### ABOUT THIS EXERCISE
Could you set down exactly the lines that start at the one containing "The image size is (589, 416)." and end at the final line of the material below?

### MATERIAL FOR THIS EXERCISE
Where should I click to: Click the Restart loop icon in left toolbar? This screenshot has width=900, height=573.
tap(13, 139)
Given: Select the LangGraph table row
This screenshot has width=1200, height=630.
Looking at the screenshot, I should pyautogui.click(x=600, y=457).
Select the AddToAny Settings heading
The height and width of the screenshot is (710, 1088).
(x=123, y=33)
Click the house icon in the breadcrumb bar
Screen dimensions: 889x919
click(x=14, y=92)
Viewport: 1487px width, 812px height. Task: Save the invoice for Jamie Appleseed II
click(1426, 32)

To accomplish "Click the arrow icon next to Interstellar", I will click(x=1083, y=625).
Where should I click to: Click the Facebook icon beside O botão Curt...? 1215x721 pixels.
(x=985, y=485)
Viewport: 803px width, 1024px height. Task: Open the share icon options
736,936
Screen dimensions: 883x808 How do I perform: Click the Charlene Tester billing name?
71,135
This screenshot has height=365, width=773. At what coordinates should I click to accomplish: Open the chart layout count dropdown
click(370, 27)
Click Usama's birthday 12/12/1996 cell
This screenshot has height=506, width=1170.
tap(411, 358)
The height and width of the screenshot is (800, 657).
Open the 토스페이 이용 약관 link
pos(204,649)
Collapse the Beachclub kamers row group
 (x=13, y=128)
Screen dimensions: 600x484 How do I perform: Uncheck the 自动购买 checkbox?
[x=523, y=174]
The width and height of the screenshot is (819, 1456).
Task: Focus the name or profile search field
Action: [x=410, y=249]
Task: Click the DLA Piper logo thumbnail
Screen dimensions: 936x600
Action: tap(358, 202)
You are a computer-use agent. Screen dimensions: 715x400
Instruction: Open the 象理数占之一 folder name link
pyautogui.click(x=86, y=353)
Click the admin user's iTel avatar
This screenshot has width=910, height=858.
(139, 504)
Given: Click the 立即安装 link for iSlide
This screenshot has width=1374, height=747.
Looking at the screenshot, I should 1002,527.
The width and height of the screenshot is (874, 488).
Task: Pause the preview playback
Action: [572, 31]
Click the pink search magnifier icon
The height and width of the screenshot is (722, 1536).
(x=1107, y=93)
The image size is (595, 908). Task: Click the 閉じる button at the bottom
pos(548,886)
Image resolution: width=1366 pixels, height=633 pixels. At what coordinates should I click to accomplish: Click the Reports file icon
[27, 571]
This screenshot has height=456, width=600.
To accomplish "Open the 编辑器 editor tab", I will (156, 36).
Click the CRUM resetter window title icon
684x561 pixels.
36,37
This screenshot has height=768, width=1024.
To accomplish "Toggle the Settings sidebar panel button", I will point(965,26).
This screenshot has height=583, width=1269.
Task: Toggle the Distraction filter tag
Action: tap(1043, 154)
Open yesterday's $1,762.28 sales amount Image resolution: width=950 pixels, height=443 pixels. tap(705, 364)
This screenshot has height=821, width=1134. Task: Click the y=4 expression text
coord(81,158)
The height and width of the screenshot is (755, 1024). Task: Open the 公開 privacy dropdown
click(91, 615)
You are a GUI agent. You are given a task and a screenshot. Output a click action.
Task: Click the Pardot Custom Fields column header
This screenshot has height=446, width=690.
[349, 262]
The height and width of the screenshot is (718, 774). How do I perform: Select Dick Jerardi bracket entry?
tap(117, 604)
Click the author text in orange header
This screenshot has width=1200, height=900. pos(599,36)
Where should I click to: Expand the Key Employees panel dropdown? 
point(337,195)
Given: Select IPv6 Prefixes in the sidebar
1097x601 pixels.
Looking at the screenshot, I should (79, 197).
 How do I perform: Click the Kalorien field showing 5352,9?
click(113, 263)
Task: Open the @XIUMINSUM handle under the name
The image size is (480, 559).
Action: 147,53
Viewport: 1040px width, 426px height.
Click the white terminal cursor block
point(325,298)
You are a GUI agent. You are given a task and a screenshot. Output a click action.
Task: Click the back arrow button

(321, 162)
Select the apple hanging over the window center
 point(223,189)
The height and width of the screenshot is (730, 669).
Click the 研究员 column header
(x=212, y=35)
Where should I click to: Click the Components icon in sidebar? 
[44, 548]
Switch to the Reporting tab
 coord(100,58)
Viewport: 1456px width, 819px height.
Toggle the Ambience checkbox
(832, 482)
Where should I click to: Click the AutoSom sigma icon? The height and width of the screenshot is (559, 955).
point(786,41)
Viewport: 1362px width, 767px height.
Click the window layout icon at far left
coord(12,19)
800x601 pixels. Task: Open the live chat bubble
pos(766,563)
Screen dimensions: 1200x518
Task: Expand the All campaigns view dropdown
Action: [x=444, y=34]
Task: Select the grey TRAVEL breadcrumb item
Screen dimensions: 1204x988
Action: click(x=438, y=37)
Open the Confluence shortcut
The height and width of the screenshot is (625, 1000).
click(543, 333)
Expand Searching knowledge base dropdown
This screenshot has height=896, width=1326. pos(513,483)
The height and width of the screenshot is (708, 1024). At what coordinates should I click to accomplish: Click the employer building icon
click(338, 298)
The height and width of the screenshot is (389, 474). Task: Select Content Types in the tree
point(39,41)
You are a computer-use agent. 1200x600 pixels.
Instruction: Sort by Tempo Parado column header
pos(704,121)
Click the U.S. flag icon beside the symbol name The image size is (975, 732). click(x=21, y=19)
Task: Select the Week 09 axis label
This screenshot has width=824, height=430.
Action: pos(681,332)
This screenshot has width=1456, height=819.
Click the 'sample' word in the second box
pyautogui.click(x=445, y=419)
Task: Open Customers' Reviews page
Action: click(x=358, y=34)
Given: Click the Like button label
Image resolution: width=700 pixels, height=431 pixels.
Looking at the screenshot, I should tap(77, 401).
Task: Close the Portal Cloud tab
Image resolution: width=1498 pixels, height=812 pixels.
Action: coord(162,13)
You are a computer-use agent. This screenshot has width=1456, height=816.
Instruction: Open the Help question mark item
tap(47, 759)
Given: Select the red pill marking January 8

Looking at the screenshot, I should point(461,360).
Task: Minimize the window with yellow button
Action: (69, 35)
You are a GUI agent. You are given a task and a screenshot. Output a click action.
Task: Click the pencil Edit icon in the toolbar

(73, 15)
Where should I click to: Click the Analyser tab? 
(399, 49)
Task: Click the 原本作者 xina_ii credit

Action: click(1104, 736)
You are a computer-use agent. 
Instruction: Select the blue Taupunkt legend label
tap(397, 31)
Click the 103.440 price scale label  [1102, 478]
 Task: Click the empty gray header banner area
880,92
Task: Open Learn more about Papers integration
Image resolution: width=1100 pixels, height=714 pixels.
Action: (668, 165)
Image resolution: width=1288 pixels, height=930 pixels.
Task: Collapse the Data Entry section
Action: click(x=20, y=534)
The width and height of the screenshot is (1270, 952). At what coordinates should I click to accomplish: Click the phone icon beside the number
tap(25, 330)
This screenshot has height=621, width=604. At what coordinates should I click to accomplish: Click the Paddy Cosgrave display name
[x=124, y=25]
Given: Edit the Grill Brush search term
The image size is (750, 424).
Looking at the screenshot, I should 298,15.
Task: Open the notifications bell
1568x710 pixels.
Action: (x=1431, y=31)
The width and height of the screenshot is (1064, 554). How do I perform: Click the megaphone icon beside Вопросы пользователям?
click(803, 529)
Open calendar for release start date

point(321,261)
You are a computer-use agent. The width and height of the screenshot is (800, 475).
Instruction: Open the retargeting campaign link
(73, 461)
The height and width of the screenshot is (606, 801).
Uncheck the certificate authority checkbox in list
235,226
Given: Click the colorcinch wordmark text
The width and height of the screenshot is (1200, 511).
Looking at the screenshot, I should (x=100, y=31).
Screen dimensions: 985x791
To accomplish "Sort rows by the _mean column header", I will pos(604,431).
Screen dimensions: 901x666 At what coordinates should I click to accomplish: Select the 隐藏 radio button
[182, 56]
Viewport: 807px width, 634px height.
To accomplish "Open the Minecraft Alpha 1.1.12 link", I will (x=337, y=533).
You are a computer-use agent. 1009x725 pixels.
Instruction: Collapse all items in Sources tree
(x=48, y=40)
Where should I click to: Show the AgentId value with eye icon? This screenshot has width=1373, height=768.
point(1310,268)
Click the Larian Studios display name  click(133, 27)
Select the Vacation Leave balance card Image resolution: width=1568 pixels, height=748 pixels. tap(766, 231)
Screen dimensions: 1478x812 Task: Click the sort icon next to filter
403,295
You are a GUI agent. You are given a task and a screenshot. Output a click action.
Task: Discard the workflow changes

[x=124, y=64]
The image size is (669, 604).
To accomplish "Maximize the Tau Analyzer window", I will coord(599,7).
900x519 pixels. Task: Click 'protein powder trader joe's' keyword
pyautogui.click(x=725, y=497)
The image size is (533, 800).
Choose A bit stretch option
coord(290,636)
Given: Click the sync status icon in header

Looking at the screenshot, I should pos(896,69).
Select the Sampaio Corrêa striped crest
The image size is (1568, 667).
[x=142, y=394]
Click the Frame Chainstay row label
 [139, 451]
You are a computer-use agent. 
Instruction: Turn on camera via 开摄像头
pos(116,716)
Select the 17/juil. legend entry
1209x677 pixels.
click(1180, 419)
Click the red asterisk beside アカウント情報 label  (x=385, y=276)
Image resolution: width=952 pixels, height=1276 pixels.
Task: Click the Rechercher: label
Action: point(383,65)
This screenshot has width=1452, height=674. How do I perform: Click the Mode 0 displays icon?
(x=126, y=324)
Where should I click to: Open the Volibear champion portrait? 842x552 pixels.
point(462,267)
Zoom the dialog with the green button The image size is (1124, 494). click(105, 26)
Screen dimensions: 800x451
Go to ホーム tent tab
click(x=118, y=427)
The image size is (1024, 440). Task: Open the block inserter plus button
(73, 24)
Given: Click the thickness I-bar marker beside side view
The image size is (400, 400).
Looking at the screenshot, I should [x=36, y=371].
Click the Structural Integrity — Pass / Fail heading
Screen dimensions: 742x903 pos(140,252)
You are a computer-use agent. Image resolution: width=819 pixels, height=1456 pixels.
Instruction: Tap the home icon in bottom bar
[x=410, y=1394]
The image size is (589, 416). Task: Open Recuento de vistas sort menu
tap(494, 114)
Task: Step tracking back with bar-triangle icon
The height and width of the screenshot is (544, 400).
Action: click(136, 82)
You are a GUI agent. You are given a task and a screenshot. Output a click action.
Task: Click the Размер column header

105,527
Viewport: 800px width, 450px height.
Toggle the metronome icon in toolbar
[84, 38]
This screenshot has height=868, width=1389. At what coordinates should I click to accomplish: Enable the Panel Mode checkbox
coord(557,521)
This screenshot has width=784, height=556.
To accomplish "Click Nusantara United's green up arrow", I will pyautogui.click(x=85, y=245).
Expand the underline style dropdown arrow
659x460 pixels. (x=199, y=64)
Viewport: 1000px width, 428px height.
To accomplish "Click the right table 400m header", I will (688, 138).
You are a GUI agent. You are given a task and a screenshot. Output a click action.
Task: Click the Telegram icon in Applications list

### RESPONSE AREA
The image size is (589, 416). Task: Open Recuento de vistas sort menu
tap(494, 114)
Task: Step tracking back with bar-triangle icon
The height and width of the screenshot is (544, 400).
Action: click(136, 82)
You are a GUI agent. You are given a task and a screenshot. Output a click action.
Task: Click the Размер column header

105,527
Viewport: 800px width, 450px height.
Toggle the metronome icon in toolbar
[84, 38]
This screenshot has height=868, width=1389. At what coordinates should I click to accomplish: Enable the Panel Mode checkbox
coord(557,521)
This screenshot has width=784, height=556.
To accomplish "Click Nusantara United's green up arrow", I will pyautogui.click(x=85, y=245).
Expand the underline style dropdown arrow
659x460 pixels. (x=199, y=64)
Viewport: 1000px width, 428px height.
To accomplish "Click the right table 400m header", I will (688, 138).
You are a GUI agent. You are given a task and a screenshot. Output a click action.
Task: Click the Telegram icon in Applications list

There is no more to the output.